- U-turn on Vodacom South Africa as it returns to becoming a standalone business with its own MD.
- Group creates simplified structure to manage expanded African portfolio.
Vodacom Group announced a restructuring of its operations that it said will enable it to better manage its expanded African portfolio, and position it for further growth on the continent as a “pan‑African technology company”.
The operator said the creation of a standalone South African operating company (Vodacom South Africa/VdSA) was a necessary part of this process, and will allow it to “play a central role of overseeing all operations across its African footprint”.
While presented as a fresh initiative, the move is ostensibly a return to old ways. “Vodacom South Africa” was widely referenced as a distinct entity in both Vodacom and Vodafone literature until around 2018, but after that, Vodacom’s SA-based activities have largely been framed under the “Vodacom Group” banner Vodacom Group Chief Executive Shameel Joosub was himself MD of VdSA before leaving for a short spell as CEO of Vodafone Spain in 2011 (Vodafonewatch, #88).
It is unclear whether the reorganisation is related to a string of senior management departures from Vodacom Group in recent months, including Chief Financial Officer Till Streichert and Chief Technology Officer Andries Delport.
Sharma steps in
Balesh Sharma, currently Director of Special Projects at Vodafone and the former Chief Executive (CEO) of Vodafone Idea, has been appointed Managing Director (MD) of VdSA.
Sharma will report directly to Joosub and will join the “reconstituted” Vodacom Group Executive Committee with effect from 1 July 2020. Beverly Ngwenya and Sitho Mdlalose have been appointed as Technology Director and Financial Director of VdSA, respectively, reporting to Sharma.
Joosub said the change “will leverage the numerous opportunities that exist in South Africa from both our traditional telco business and our technology‑focused growth acceleration units”.
Move is a reflection of Joosub’s growth
Vodacom, somewhat oddly, presented the addition of a new business to its Group as a “simplification” of its structure — suggesting a level of dysfunction in its previous structure.
The sense is that with Joosub’s brief having been expanded significantly in recent times, with the addition of new responsibilities from parent Vodafone, the main, SA part of its business needs to be split out and more dedicated focus given to the home-market business, other OpCos, and Group functions and initiatives.
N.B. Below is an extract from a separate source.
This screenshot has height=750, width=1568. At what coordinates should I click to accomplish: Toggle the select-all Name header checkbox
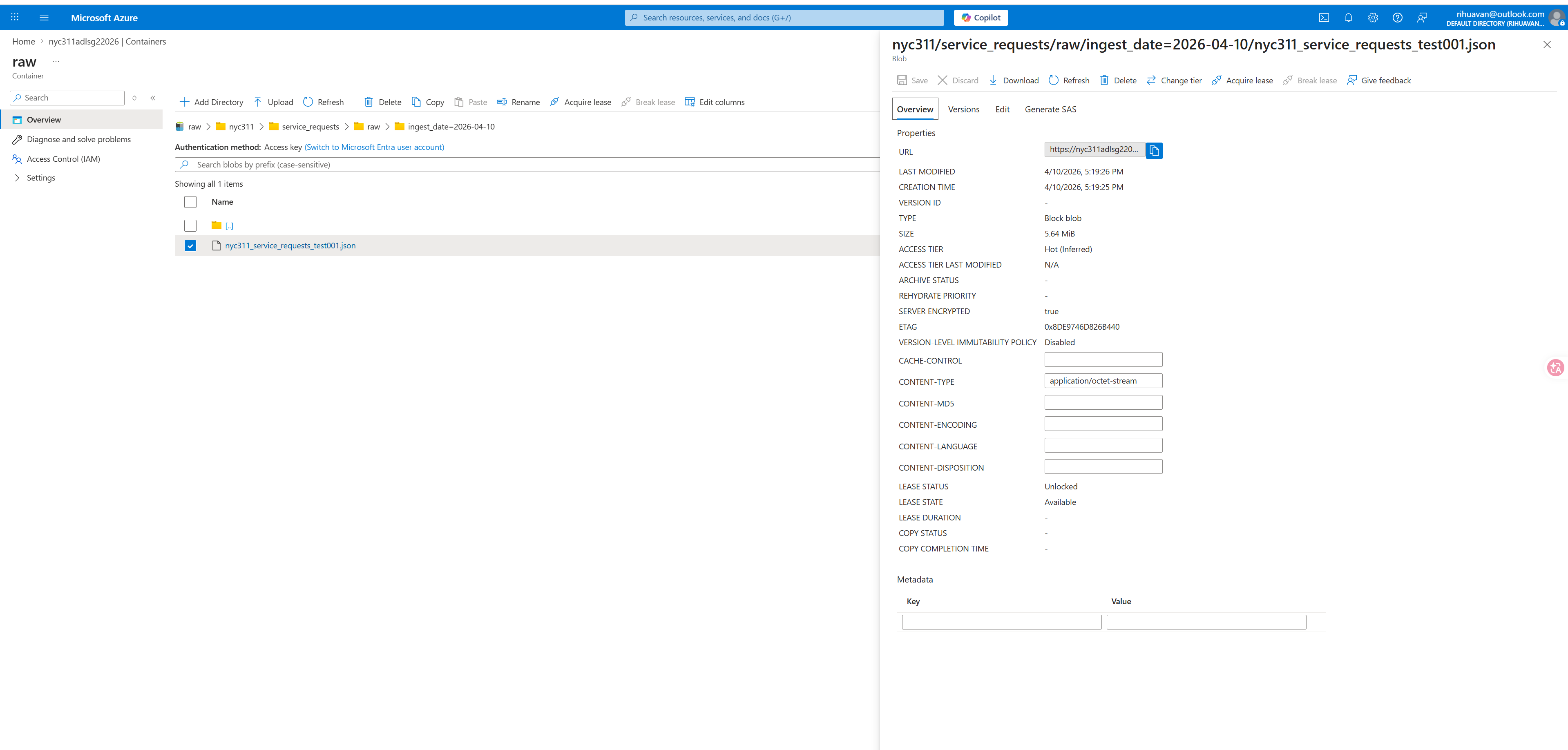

In some ways, the move could also be seen as having parallels with Vodafone’s decision some years ago to move many of its UK-based Group functions to London, away from Vodafone UK’s Newbury headquarters, and increase accountability (although it is not clear whether VdSA’s creation involves physical relocation).
Empowered by distillation of Vodafone’s emerging markets focus onto Africa, Vodacom has recently taken over responsibility for various regional interests of Vodafone that used to be overseen separately, including Safaricom, Vodafone Ghana, and brand, product development, and support services relating to M‑PESA. It has also recently recalibrated its relationship with Vodafone Business. Furthermore, Vodacom and Safaricom have expressed interest in bidding for an Ethiopian telecoms licence, as part of a consortium (Vodafonewatch, #184, #185, and passim). It remains to be seen, however, whether Vodafone CEO Nick Read sees Vodacom as a key part of Vodafone’s long‑term future, or merely as an asset to build up for sale.